TASK DESCRIPTION: Give back the data in full, with every line exact.
++++++
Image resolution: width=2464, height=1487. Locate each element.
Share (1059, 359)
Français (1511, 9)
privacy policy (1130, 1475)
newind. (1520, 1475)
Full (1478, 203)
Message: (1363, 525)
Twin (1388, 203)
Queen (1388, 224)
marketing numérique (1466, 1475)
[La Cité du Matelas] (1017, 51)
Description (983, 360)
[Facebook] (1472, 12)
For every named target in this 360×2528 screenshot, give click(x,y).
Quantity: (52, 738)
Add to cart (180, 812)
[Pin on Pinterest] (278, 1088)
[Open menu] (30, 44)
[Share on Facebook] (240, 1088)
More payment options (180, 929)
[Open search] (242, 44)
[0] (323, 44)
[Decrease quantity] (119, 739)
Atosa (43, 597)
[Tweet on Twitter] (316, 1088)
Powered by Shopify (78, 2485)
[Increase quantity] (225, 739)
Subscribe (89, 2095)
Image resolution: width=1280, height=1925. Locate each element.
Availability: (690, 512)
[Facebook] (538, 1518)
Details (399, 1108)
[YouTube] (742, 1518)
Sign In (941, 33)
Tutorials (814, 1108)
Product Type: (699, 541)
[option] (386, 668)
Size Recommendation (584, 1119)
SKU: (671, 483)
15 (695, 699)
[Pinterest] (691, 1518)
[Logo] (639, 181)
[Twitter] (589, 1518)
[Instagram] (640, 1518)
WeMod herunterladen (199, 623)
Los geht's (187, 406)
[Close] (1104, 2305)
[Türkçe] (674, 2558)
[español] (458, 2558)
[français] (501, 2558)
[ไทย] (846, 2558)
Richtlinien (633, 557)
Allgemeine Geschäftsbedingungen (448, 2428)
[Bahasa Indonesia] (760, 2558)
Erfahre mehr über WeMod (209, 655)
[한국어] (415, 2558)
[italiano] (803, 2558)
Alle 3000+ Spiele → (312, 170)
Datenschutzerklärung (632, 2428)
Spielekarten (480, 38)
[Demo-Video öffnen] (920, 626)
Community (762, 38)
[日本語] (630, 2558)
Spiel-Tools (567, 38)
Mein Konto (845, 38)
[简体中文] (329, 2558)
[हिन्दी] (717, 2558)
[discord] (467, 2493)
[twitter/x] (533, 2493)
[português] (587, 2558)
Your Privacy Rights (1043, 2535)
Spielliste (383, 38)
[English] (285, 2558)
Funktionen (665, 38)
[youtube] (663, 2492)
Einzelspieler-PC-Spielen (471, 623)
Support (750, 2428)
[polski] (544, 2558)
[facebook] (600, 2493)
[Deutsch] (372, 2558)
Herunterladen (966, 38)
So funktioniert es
++++++
RESULT OF THE TASK:
Image resolution: width=2464, height=1487. Locate each element.
Share (1059, 359)
Français (1511, 9)
privacy policy (1130, 1475)
newind. (1520, 1475)
Full (1478, 203)
Message: (1363, 525)
Twin (1388, 203)
Queen (1388, 224)
marketing numérique (1466, 1475)
[La Cité du Matelas] (1017, 51)
Description (983, 360)
[Facebook] (1472, 12)
For every named target in this 360×2528 screenshot, give click(x,y).
Quantity: (52, 738)
Add to cart (180, 812)
[Pin on Pinterest] (278, 1088)
[Open menu] (30, 44)
[Share on Facebook] (240, 1088)
More payment options (180, 929)
[Open search] (242, 44)
[0] (323, 44)
[Decrease quantity] (119, 739)
Atosa (43, 597)
[Tweet on Twitter] (316, 1088)
Powered by Shopify (78, 2485)
[Increase quantity] (225, 739)
Subscribe (89, 2095)
Image resolution: width=1280, height=1925. Locate each element.
Availability: (690, 512)
[Facebook] (538, 1518)
Details (399, 1108)
[YouTube] (742, 1518)
Sign In (941, 33)
Tutorials (814, 1108)
Product Type: (699, 541)
[option] (386, 668)
Size Recommendation (584, 1119)
SKU: (671, 483)
15 (695, 699)
[Pinterest] (691, 1518)
[Logo] (639, 181)
[Twitter] (589, 1518)
[Instagram] (640, 1518)
WeMod herunterladen (199, 623)
Los geht's (187, 406)
[Close] (1104, 2305)
[Türkçe] (674, 2558)
[español] (458, 2558)
[français] (501, 2558)
[ไทย] (846, 2558)
Richtlinien (633, 557)
Allgemeine Geschäftsbedingungen (448, 2428)
[Bahasa Indonesia] (760, 2558)
Erfahre mehr über WeMod (209, 655)
[한국어] (415, 2558)
[italiano] (803, 2558)
Alle 3000+ Spiele → (312, 170)
Datenschutzerklärung (632, 2428)
Spielekarten (480, 38)
[Demo-Video öffnen] (920, 626)
Community (762, 38)
[日本語] (630, 2558)
Spiel-Tools (567, 38)
Mein Konto (845, 38)
[简体中文] (329, 2558)
[हिन्दी] (717, 2558)
[discord] (467, 2493)
[twitter/x] (533, 2493)
[português] (587, 2558)
Your Privacy Rights (1043, 2535)
Spielliste (383, 38)
[English] (285, 2558)
Funktionen (665, 38)
[youtube] (663, 2492)
Einzelspieler-PC-Spielen (471, 623)
Support (750, 2428)
[polski] (544, 2558)
[facebook] (600, 2493)
[Deutsch] (372, 2558)
Herunterladen (966, 38)
So funktioniert es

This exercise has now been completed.